Data entries:
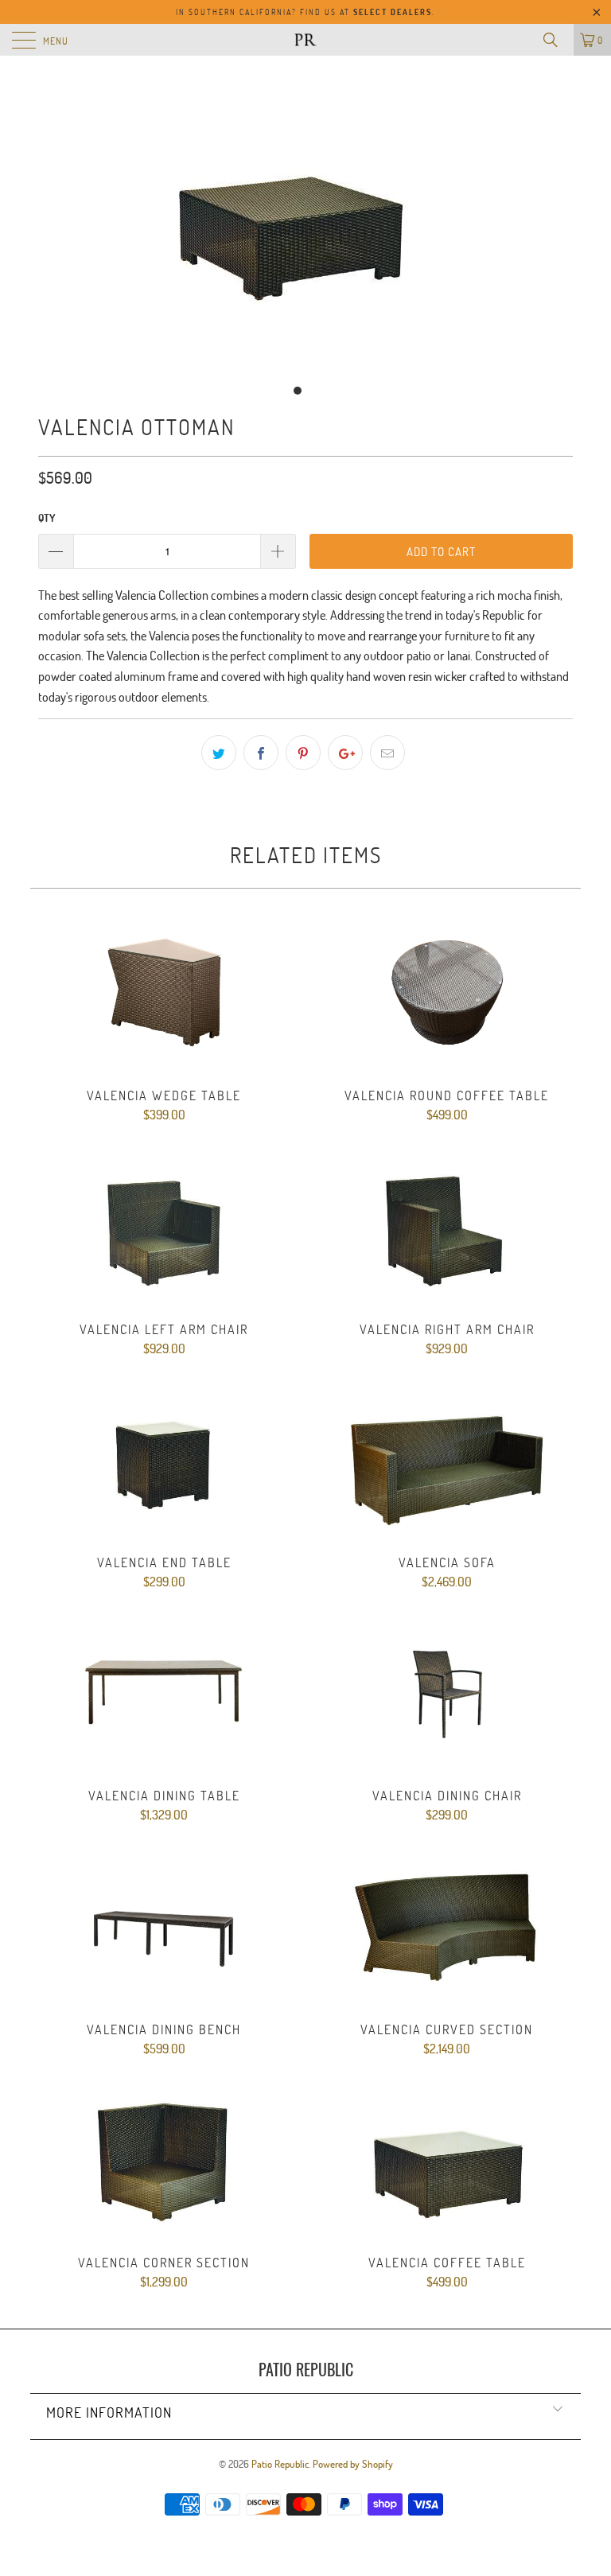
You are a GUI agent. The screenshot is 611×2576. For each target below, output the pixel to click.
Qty (46, 518)
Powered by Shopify (353, 2464)
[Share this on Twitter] (218, 752)
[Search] (556, 40)
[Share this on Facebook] (260, 752)
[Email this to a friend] (387, 752)
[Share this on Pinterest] (303, 752)
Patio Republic (280, 2464)
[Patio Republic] (305, 40)
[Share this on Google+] (345, 752)
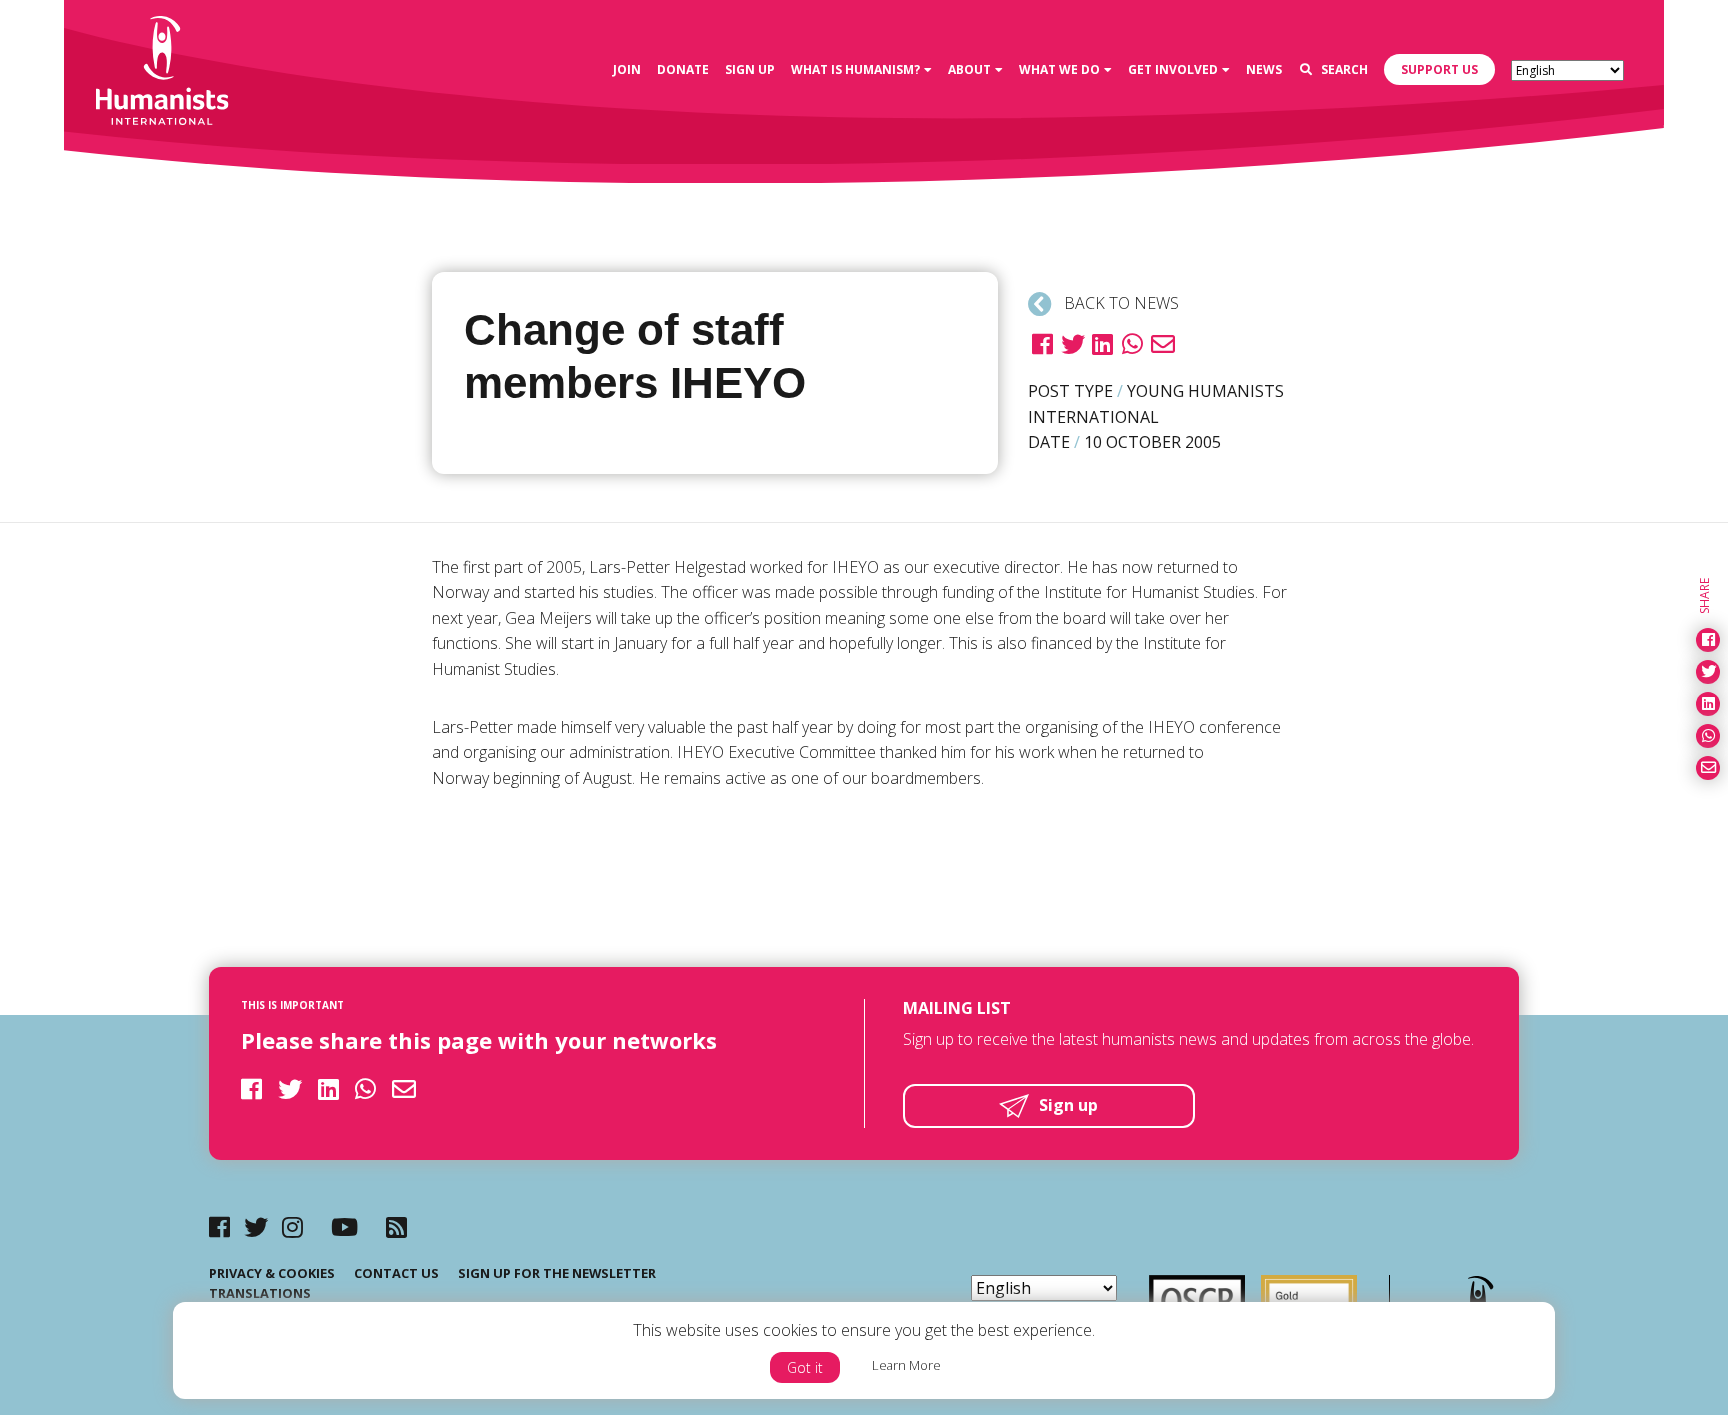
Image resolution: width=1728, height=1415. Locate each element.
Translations (260, 1293)
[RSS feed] (396, 1226)
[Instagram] (292, 1226)
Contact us (396, 1273)
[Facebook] (219, 1226)
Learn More (906, 1365)
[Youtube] (344, 1226)
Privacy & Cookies (272, 1273)
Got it (805, 1367)
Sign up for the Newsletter (557, 1273)
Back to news (1119, 303)
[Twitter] (256, 1226)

**WHAT THE TASK REQUIRES**: Wherever the string "each" occurs in the data, copy the line that holds it.

**WRITTEN ANSWER**:
You are a GUI agent. The screenshot is 611×2576. For each target below, output the pixel to click.
Image resolution: width=1728, height=1415. Locate each element.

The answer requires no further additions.